WHAT IS BEING ASKED:
Copy the records from the line with "Select the slots 777 sidebar icon" up to and including the line with "click(x=41, y=265)", replacing "sidebar icon" with "sidebar button" and changing nothing else. Leave the pictures out of your copy.

RECORD EXCERPTS:
---------------
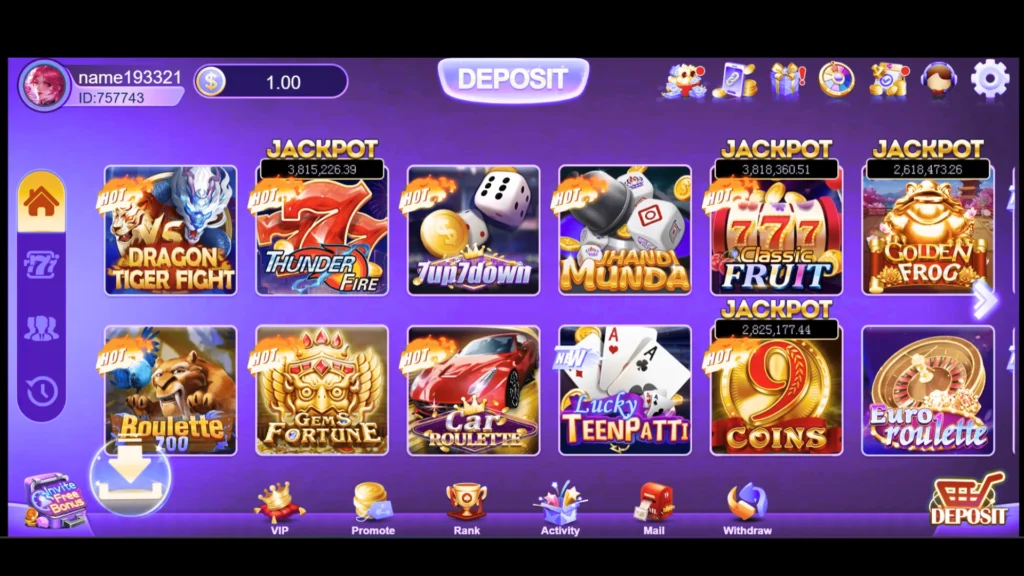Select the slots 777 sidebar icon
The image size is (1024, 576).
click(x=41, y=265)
---------------
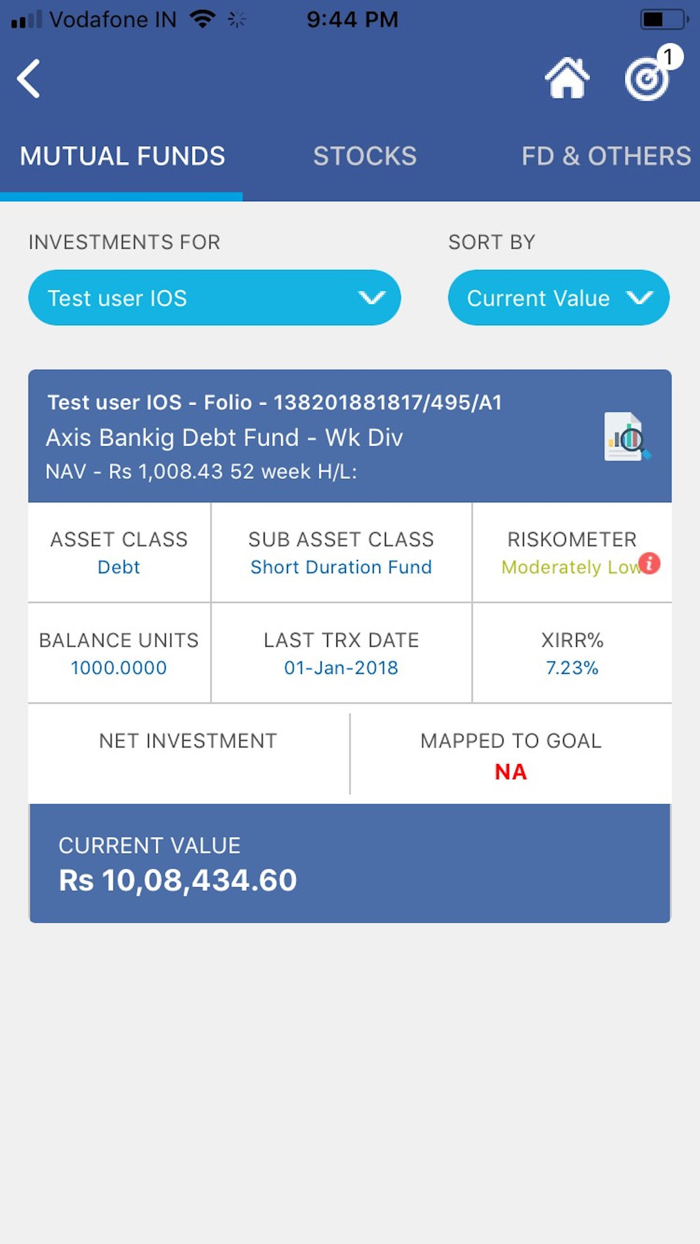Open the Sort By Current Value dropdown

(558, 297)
---------------
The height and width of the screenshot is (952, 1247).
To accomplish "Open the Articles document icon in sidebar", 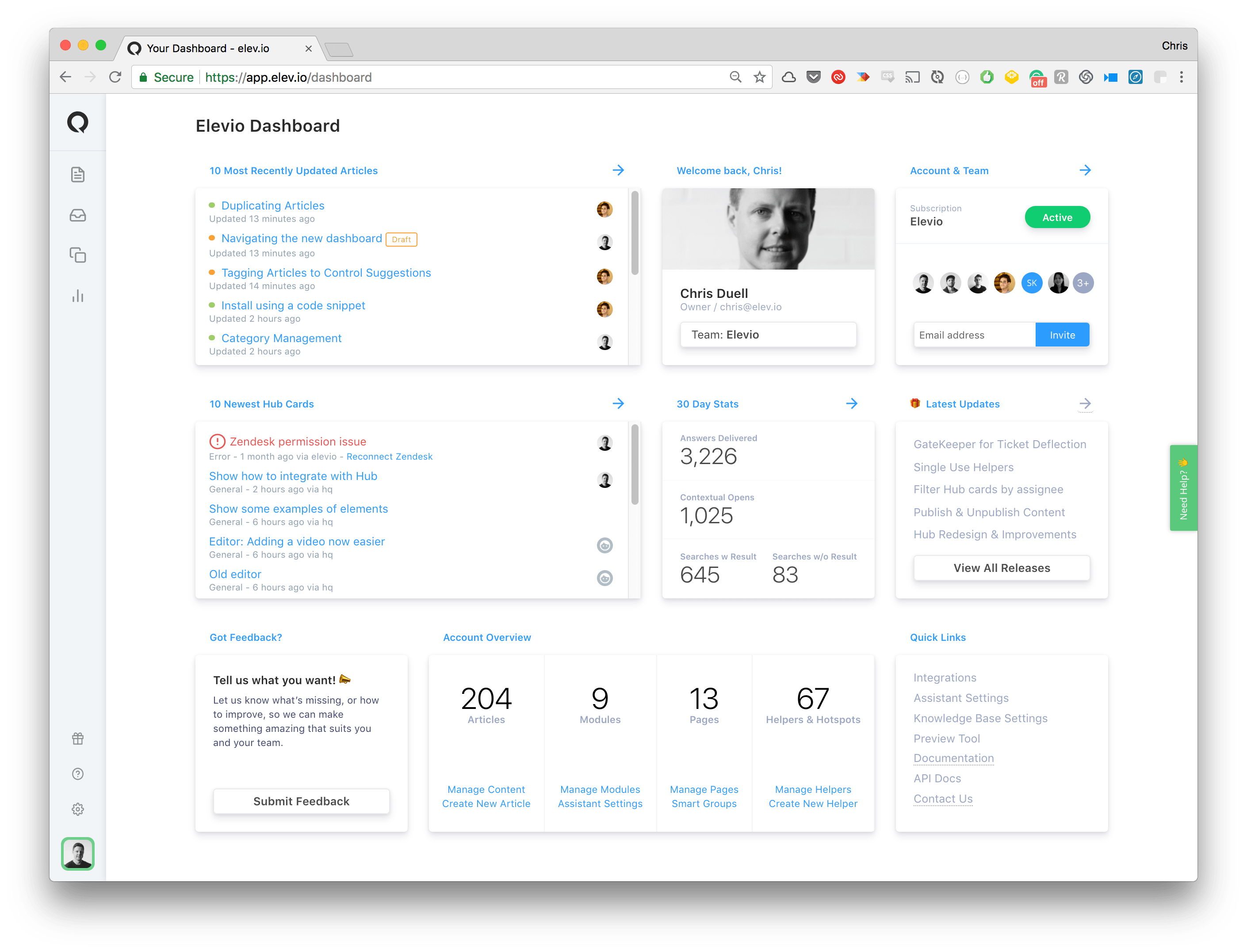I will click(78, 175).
---------------
WRITTEN RESPONSE:
Select the slots 777 sidebar button
The image size is (1024, 576).
click(x=41, y=265)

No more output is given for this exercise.